_WHAT THE TASK ASKS_
Show every line in the records below that contains the word "pixels".

_DATA SECTION_
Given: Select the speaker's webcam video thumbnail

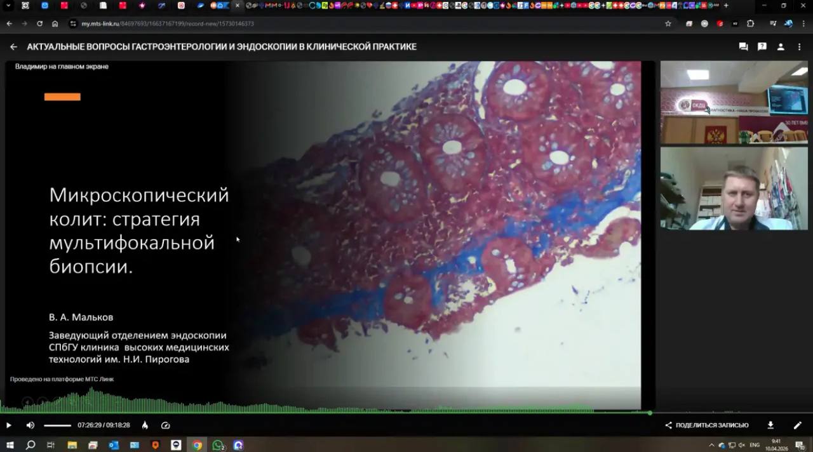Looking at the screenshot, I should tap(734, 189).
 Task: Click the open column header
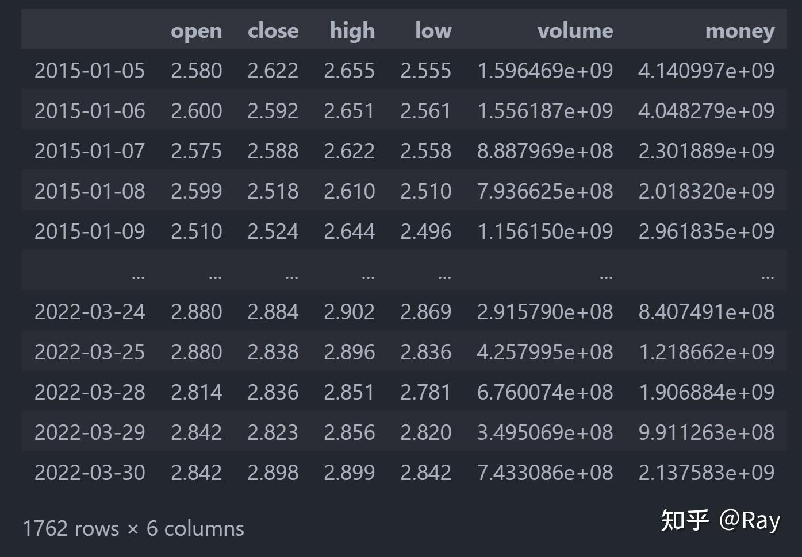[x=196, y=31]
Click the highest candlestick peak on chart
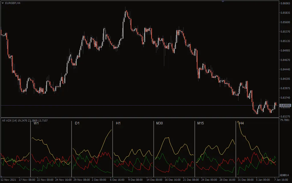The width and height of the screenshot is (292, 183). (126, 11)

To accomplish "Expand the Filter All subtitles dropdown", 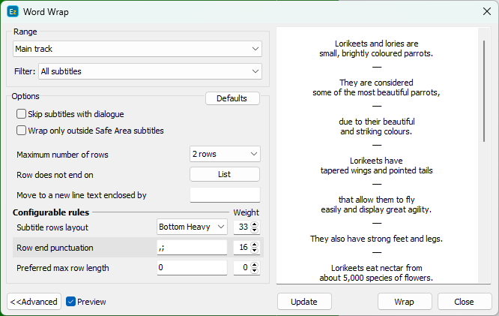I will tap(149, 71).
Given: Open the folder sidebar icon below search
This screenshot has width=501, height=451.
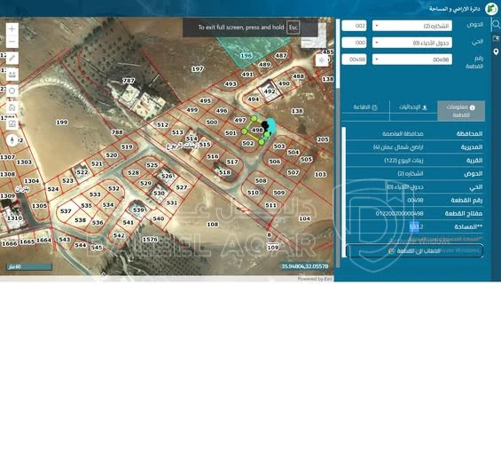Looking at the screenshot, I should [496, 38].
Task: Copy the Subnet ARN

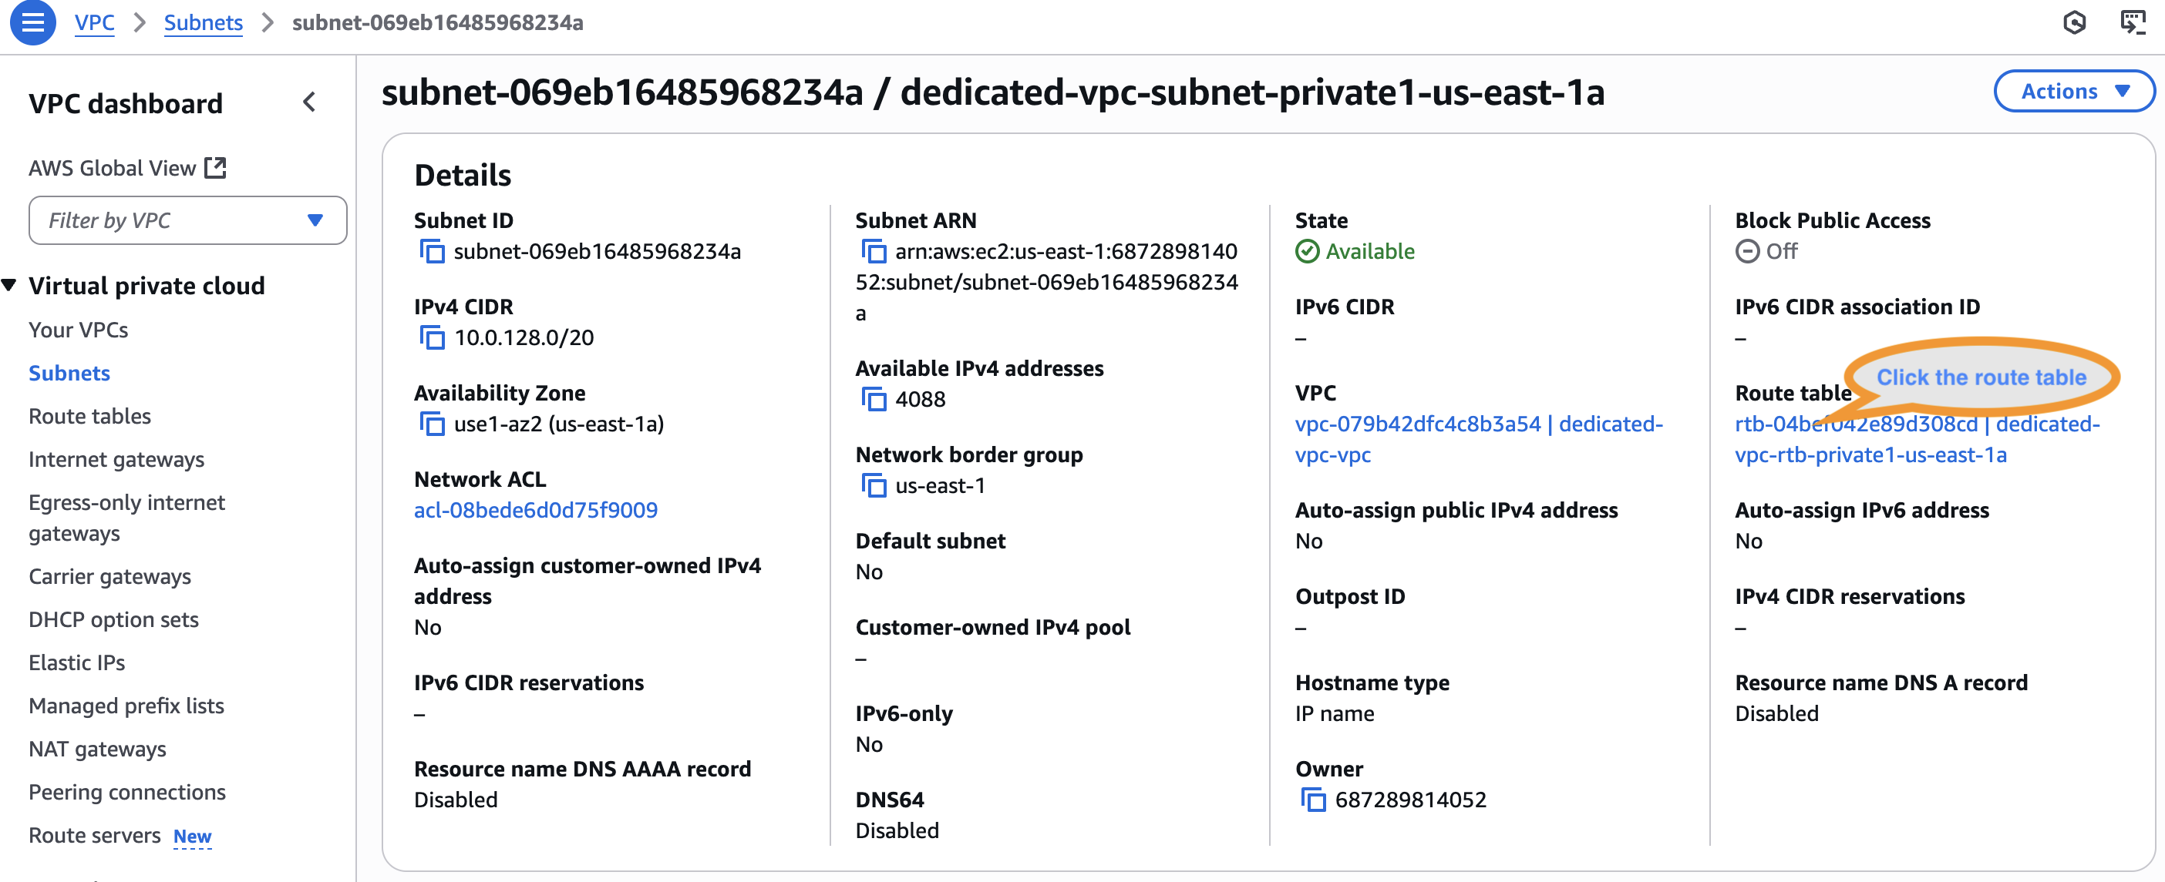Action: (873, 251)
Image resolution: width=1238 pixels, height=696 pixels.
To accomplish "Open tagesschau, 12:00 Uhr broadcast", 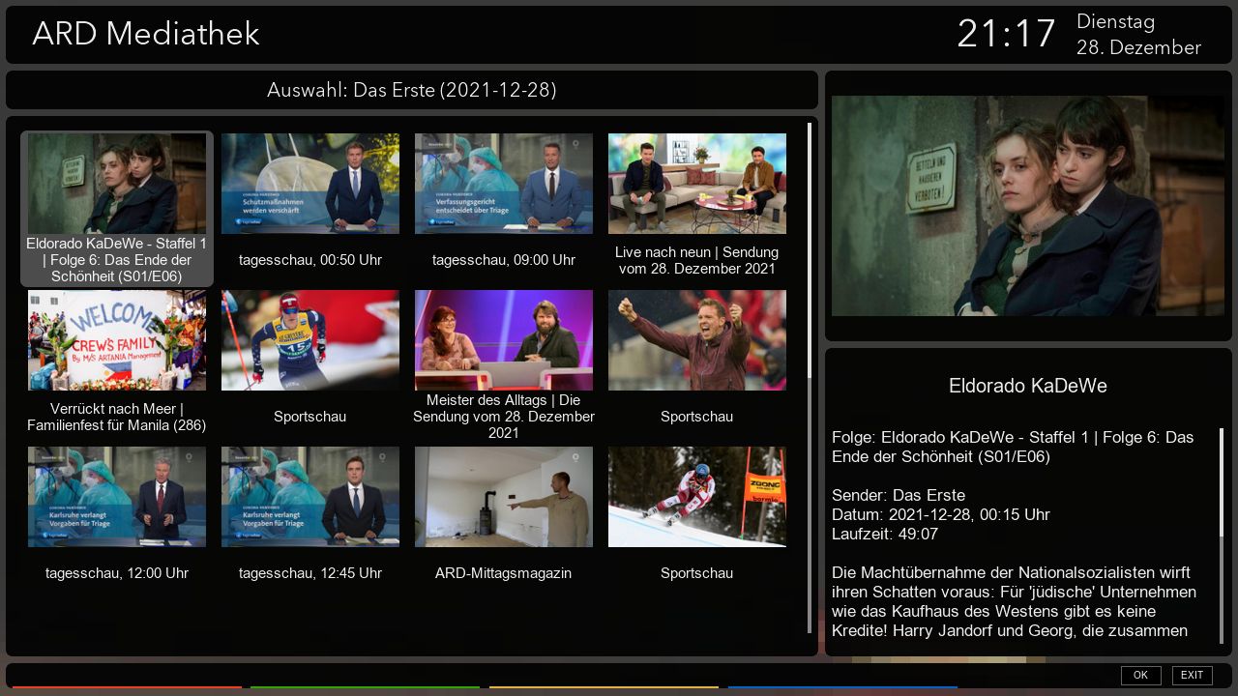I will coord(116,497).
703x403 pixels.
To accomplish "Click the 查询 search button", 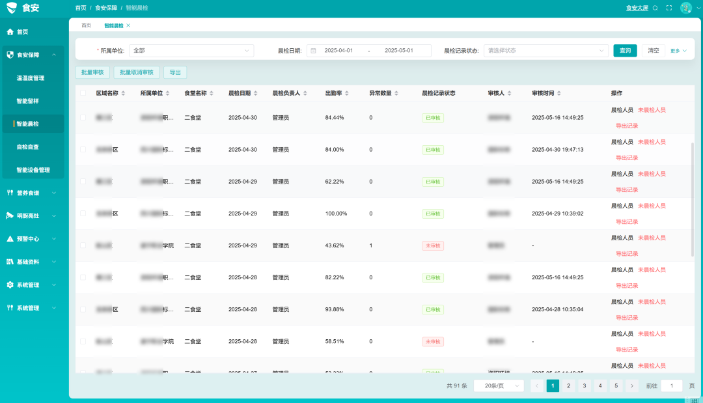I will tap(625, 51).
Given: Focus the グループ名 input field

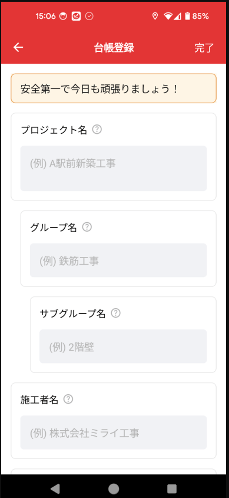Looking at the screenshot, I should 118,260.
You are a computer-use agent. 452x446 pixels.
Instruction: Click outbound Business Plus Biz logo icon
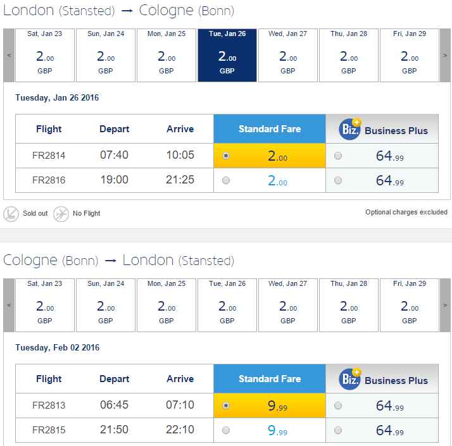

_WRITTEN RESPONSE_
Image resolution: width=1238 pixels, height=696 pixels.
703x403 pixels.
You are a computer-use agent. 452x446 pixels.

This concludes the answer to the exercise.